ジャッキーは『やるやん』と挑戦的な顔をしてヒットリフトでボールを蹴りあげ、数回足でさばいてから再びマックにボールを返す。
そのボールを手で受けると、マックは地面に叩きつけて跳ねさせ、ドリブルをしながら流れるように走り出す。そのままフットサルコートを横切ってバスケットゴールまで走り切り、ジャンプショット。

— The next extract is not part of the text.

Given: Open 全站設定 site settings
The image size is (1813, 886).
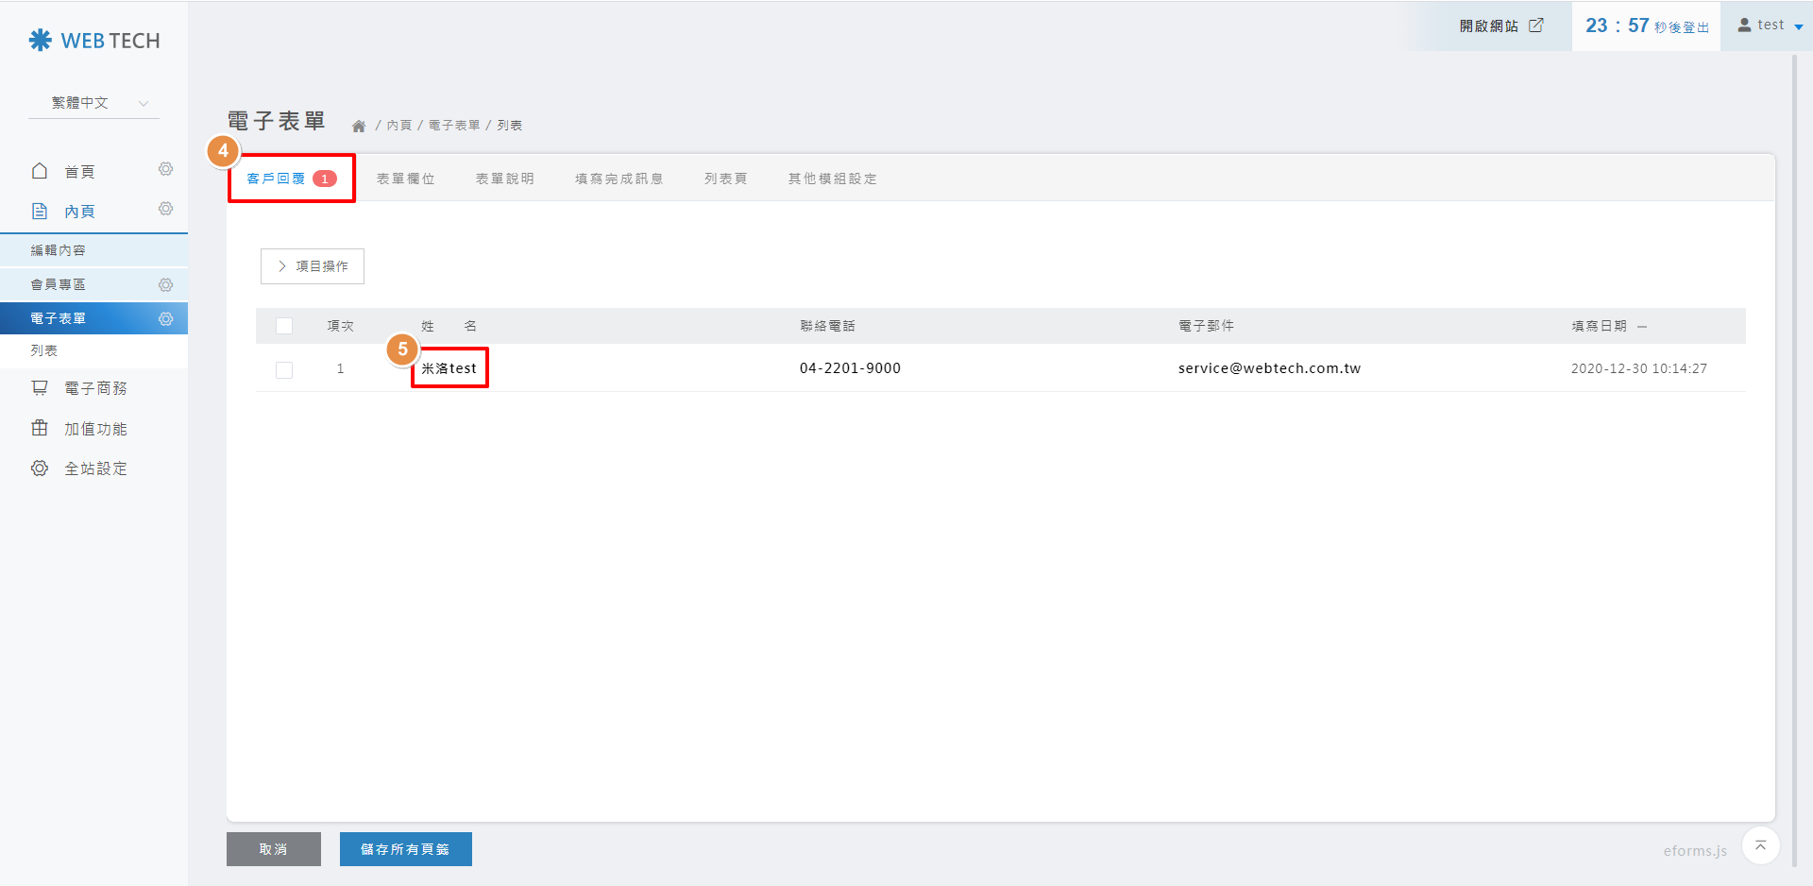Looking at the screenshot, I should click(94, 469).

マックの放ったボールは綺麗な弧を描いてゴールの板に当たり、かごの縁をゆっくりと旋回した後、パサッと音を立ててネットの中心から落下した。
「サッカーボールでバスケしなさんな」と笑いながら小走りで追いかけてきたジャッキーにマックは振り向きもせず、「明日、メシ、食いに行こうや」と独り言のように呟いて落ちたボールを拾い上げる。
予想だにしない男からのお誘いに、ジャッキーは丸い目を更に丸くする。
「え、ええけどぉ、急やなぁ」
マックは少しだけ後ろを振りかえり、腕を伸ばしてジャッキーに一枚の紙切れを手渡す。
「俺、今日店に戻らんから。一件片づけてから直接行くわ。……ええカッコで来てや」
ジャッキーは紙切れを受け取って場所と時間を確認すると、こぼれるような笑顔をマックに向ける。
「なんや、デートみたいやな」
「アホか」
マックはボールを投げ返すと、再び背を向けた。